● Material for the task:

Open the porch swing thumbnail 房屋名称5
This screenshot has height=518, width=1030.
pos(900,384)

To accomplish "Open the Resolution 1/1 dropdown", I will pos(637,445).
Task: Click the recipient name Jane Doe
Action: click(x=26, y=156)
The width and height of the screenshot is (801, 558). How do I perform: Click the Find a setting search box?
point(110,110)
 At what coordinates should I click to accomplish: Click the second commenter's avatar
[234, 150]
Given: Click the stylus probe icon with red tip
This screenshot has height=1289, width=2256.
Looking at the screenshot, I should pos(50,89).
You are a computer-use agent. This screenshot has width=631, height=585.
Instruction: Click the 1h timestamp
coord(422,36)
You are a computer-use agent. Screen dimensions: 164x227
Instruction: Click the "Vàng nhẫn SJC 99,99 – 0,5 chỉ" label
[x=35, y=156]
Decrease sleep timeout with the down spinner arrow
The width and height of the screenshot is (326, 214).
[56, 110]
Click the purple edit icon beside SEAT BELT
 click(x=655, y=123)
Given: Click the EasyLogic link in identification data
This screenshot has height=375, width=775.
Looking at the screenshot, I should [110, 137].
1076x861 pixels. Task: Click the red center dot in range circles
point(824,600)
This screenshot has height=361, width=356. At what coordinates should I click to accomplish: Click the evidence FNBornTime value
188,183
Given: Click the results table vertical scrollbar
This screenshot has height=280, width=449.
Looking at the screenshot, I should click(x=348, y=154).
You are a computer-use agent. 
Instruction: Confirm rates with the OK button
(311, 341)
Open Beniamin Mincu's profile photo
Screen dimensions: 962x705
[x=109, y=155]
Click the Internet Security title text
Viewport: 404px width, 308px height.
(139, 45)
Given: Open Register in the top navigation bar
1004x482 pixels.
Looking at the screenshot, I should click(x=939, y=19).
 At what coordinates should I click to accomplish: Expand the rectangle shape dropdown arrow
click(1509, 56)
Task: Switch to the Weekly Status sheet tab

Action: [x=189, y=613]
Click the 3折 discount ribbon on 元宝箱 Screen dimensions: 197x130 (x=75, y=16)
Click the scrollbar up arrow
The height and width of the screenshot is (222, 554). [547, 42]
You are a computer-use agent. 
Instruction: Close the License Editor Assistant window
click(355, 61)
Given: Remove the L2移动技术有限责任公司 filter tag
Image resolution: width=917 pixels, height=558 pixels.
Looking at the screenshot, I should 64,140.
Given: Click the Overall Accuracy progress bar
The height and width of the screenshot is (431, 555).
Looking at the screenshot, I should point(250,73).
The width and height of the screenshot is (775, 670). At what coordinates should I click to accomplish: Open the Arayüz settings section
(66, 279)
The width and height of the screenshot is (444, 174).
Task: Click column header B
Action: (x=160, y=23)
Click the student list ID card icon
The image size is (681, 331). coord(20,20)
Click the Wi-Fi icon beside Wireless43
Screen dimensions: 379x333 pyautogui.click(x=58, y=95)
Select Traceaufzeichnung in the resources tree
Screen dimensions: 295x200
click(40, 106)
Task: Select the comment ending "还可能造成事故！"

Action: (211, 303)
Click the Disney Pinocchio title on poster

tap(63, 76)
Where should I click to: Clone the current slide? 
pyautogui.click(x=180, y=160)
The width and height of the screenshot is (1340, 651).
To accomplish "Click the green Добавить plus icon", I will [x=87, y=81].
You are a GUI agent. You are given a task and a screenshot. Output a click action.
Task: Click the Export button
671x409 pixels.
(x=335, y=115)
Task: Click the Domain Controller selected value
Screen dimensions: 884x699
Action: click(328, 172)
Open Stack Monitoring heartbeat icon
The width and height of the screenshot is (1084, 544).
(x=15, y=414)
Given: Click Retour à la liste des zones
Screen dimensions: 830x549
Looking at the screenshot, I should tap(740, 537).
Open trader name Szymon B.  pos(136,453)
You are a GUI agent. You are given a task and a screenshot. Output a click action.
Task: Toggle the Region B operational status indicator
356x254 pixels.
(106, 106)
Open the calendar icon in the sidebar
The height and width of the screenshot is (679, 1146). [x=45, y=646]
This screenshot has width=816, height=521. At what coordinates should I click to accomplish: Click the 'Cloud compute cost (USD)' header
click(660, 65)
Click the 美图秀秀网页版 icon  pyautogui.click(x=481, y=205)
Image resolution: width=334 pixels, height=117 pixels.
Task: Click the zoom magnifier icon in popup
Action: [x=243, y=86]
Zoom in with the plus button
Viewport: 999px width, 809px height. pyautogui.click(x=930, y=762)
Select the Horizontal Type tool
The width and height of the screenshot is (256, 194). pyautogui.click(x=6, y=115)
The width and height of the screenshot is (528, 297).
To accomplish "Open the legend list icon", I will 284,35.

● What is expected: Output the entries above verbatim, starting with the line that contains "Given: Remove the L2移动技术有限责任公司 filter tag" and going on through the line that contains "The height and width of the screenshot is (679, 1146).", both lines included.

● Problem solution:
Given: Remove the L2移动技术有限责任公司 filter tag
Image resolution: width=917 pixels, height=558 pixels.
Looking at the screenshot, I should 64,140.
Given: Click the Overall Accuracy progress bar
The height and width of the screenshot is (431, 555).
Looking at the screenshot, I should point(250,73).
The width and height of the screenshot is (775, 670). At what coordinates should I click to accomplish: Open the Arayüz settings section
(66, 279)
The width and height of the screenshot is (444, 174).
Task: Click column header B
Action: (x=160, y=23)
Click the student list ID card icon
The image size is (681, 331). coord(20,20)
Click the Wi-Fi icon beside Wireless43
Screen dimensions: 379x333 pyautogui.click(x=58, y=95)
Select Traceaufzeichnung in the resources tree
Screen dimensions: 295x200
click(40, 106)
Task: Select the comment ending "还可能造成事故！"

Action: (211, 303)
Click the Disney Pinocchio title on poster

tap(63, 76)
Where should I click to: Clone the current slide? 
pyautogui.click(x=180, y=160)
The width and height of the screenshot is (1340, 651).
To accomplish "Click the green Добавить plus icon", I will [x=87, y=81].
You are a GUI agent. You are given a task and a screenshot. Output a click action.
Task: Click the Export button
671x409 pixels.
(x=335, y=115)
Task: Click the Domain Controller selected value
Screen dimensions: 884x699
Action: click(328, 172)
Open Stack Monitoring heartbeat icon
The width and height of the screenshot is (1084, 544).
(x=15, y=414)
Given: Click Retour à la liste des zones
Screen dimensions: 830x549
Looking at the screenshot, I should tap(740, 537).
Open trader name Szymon B.  pos(136,453)
You are a GUI agent. You are given a task and a screenshot. Output a click action.
Task: Toggle the Region B operational status indicator
356x254 pixels.
(106, 106)
Open the calendar icon in the sidebar
The height and width of the screenshot is (679, 1146). [x=45, y=646]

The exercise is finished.